Nous avons entrepris les dis­cus­sions autour d’un pro­gramme, ce qui était le prin­cipal enjeu pour nous, plus que les ques­tions de per­sonne. Nous vou­lions un pro­gramme qui soit réel­lement de gauche. Nous avions des diver­gences avec le FDLP, qui inclut la "Feuille de route" dans son pro­gramme, et le PPP qui accepte les prin­cipes de "l’initiative arabe" sur le droit au retour des réfugiés, une conception qui détruit le principe même du droit au retour puisqu’elle introduit des quotas, et qu’elle donne à Israël le pouvoir d’accepter ou non le retour des réfugiés.

Malgré ces divergences, nous avons continué les discussions.

Et puis nous avons eu la désa­gréable sur­prise d’apprendre que le PPP et le FDLP avaient déjà désigné leur can­didat, Bassam Sahali pour le PPP et Tayser Khaled pour le FDLP.

Le FPLP a décidé de sou­tenir la can­di­dature de Mustafa Bar­ghouti dans cette élection. Est ce que vous pensez qu’il est un can­didat vraiment à gauche ?

Ahmed Saadat :

Nous aurions préféré une can­di­dature net­tement anti-​​capitaliste, c’est vrai que Mustafa Bar­ghouti n’est pas un révo­lu­tion­naire. Mais il a été clair et honnête avec nous, il a accepté les points de notre pro­gramme qui étaient essen­tiels pour nous, comme le droit au retour et le soutien à la résis­tance du peuple pales­tinien sous toutes ses formes.
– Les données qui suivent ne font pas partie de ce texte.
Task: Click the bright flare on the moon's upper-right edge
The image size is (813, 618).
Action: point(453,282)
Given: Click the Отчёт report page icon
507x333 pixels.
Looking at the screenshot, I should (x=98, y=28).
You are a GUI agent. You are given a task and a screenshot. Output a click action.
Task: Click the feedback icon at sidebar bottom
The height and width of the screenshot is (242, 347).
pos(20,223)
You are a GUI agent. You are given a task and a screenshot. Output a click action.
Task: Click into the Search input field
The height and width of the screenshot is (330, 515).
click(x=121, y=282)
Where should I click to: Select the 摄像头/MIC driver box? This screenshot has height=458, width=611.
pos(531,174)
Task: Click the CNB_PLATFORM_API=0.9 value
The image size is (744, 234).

Mustafa Bar­ghouti est un symbole, en tant que pré­sident du PMRS (la plus grande ONG médicale pales­ti­nienne) au niveau national et inter­na­tional. Ses posi­tions n’ont peut être pas tou­jours été très claires, notre rôle est de l’aider à évoluer. Si nous n’y arrivons pas, nous n’avons rien à perdre. Nous avons nos propres posi­tions poli­tiques, notre propre programme.
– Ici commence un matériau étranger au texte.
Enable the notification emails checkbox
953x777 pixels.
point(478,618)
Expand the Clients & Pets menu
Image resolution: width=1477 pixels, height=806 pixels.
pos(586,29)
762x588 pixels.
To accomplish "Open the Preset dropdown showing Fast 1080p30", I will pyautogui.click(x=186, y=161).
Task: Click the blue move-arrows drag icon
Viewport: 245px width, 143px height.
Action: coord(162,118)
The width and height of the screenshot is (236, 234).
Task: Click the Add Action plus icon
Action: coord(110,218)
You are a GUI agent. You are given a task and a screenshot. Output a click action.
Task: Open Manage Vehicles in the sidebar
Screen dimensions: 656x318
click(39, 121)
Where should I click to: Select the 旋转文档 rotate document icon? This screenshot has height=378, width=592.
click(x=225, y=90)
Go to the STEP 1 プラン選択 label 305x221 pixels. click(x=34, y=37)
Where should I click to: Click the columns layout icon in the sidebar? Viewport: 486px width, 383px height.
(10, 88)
Si Marwan Bar­ghouti s’était fina­lement pré­senté, auriez vous soutenu sa candidature ?

Ahmed Saadat :

Marwan Bar­ghouti est un diri­geant du Fatah, il a été formé par le Fatah et se pliera tou­jours à la ligne du parti. Bien sûr nous faisons la dis­tinction entre Abu Mazen et lui, mais au bout du compte, ils repré­sentent tous les deux la même idéo­logie, le même pro­gramme au service de la bour­geoisie palestinienne.

Pensez vous que la solution des deux états est viable ?

Ahmed Saadat :

La solution des deux états est un point de départ qui créera le climat néces­saire à une solution paci­fique. Bien sûr, la lutte pour un seul état, démo­cra­tique, sans aucune forme de dis­cri­mi­nation eth­nique ou reli­gieuse ne doit jamais cesser, car c’est la seule solution pos­sible pour résoudre les pro­blèmes, celui des Pales­ti­niens de 48 et celui du droit au retour. Dans ce combat nous avons besoin de la soli­darité inter­na­tionale et de l’unité de ceux qui se battent à nos côtés. En tant que Pales­ti­niens et aussi en tant que FPLP, nous sommes fiers de toutes ces actions de soli­darité avec le peuple palestinien.